19 空中戦  その8

 赤い星が、太陽の下で妖しい闘志の炎を全身に纏う。最初のピンを打ち込んだ時もそうだが、容赦ない打の連続を華麗と思うなど、勝利にとっては初めての体験だった。

 理由の一つは、繰り出しているのがあの赤いヴァイエルだから。

 もう一つは、チリと呼ばれた機体が体術に長けている為だ。

 学生時代の勝利は、「不運を振りまく」と因縁をつけられ、複数対一という圧倒的不利のもとで喧嘩を売られる事が何度かあった。おかげで、拳を振るう人間というものの動きを記憶している。

 勿論、本意ではないのだが。

 あれら素人の体さばきと比較するまでもなく、赤いヴァイエルは伝達のロスを限りなく低く留め、必要な事だけを計算ずくで行っている。

 拳を玩具にする者は、大抵が勝利程度の体力があるだけだ。自分が直に打ち疲れる事を知っているので、肩や腹など服に隠れるところに拳をめり込ませては、相手がどれだけ萎縮したかを頻繁に確かめる。なるべく楽がしたいのだ。
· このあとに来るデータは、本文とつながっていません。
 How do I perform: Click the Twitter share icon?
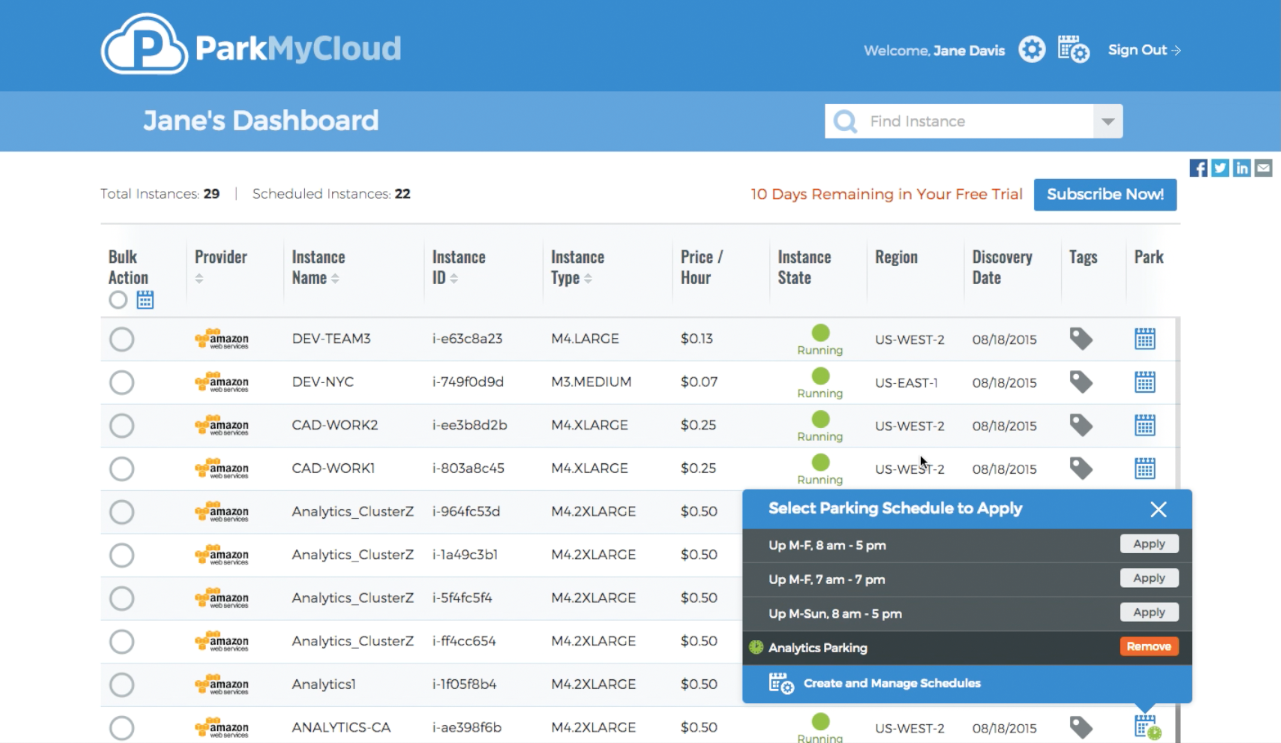coord(1220,168)
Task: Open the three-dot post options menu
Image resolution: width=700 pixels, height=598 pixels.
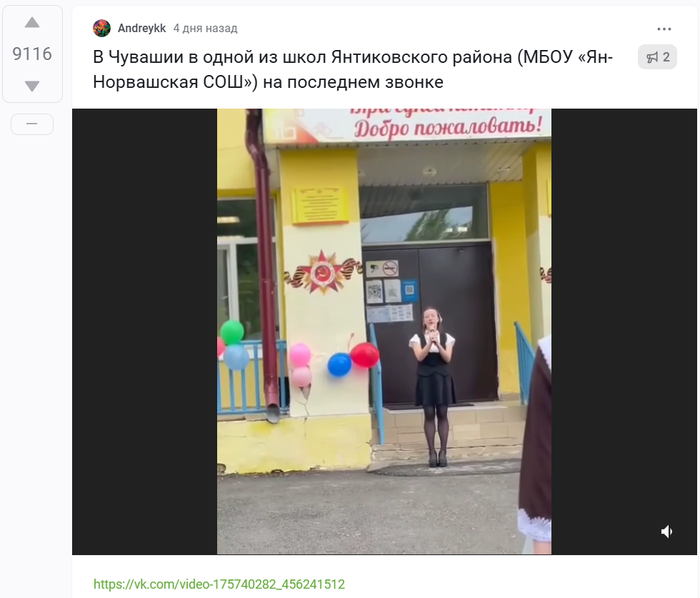Action: point(664,29)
 しかし、ミカギ機は違う。人間の体力に相当するものは底が知れず、剣先にまで溜めを伝える術を心得ている。

 しかも、結果を求める事を重視するあまり、感情が介入していない。あれでは、手加減が入り込む余地など皆無だろう。

 熱い闘志と、無感動な義務感。赤いヴァイエルは、その二つを混在させながら剣を振るい、蹴りを叩き込んでいた。その動きは、結果として効率という最短の舞いを生む。

 両刃刀が二度三度と青い炎盾を突き続けると、得た反動を利用しくるりと空中で弧を描く。そして、右脚を伸ばしつま先で同じ炎盾に打をかますと、膝を曲げて反動を得、またも回転して同じ場所につま先を食い込ませるのだ。

 まるで、ミカギ機の周囲だけ重力が上方向に働いているよう錯覚してしまう。おそらく、反動の得方、落下と回転の相殺の仕方が卓越しているからできる芸当だ。

 蝶が舞い蜂が刺す、という例えがあるが、虫たちは別に重力を無視し空中を移動しているのではない。その重力さえ従わせる赤いヴァイエル。ミカギの言う『打の魔神』は決して比喩などではない、と勝利は理解した。

 しかし、残念な事に、赤い星の攻撃は時として剣先やつま先が不自然に滑る。正確無比な『打の魔神』のする事ならば、その原因は一つだ。

 ミカギ機の打がより執拗になるのは、何割かが滑って無駄になる事を予め想定している為なのだろう。

 声に出して謝ると怒られてしまうので、勝利は心の中で頭を垂れる。

 ダブルワークが空中で向きを変えた。正面の映像が、吸魔の出現した穴方向に変わる。

 確かに、縮小が進んでいる。出現した瞬間の吸魔たちでは、最早通過など出来そうにない。

 映像の中で、とうとう吸魔の炎盾が消滅した。

 赤いヴァイエルはマスの中に鋭い手刀を沈め、銀色のピンを回収する。そして、ご丁寧に穴の方向へと万力を注いだ蹴りをマスの最小面に叩きつけた。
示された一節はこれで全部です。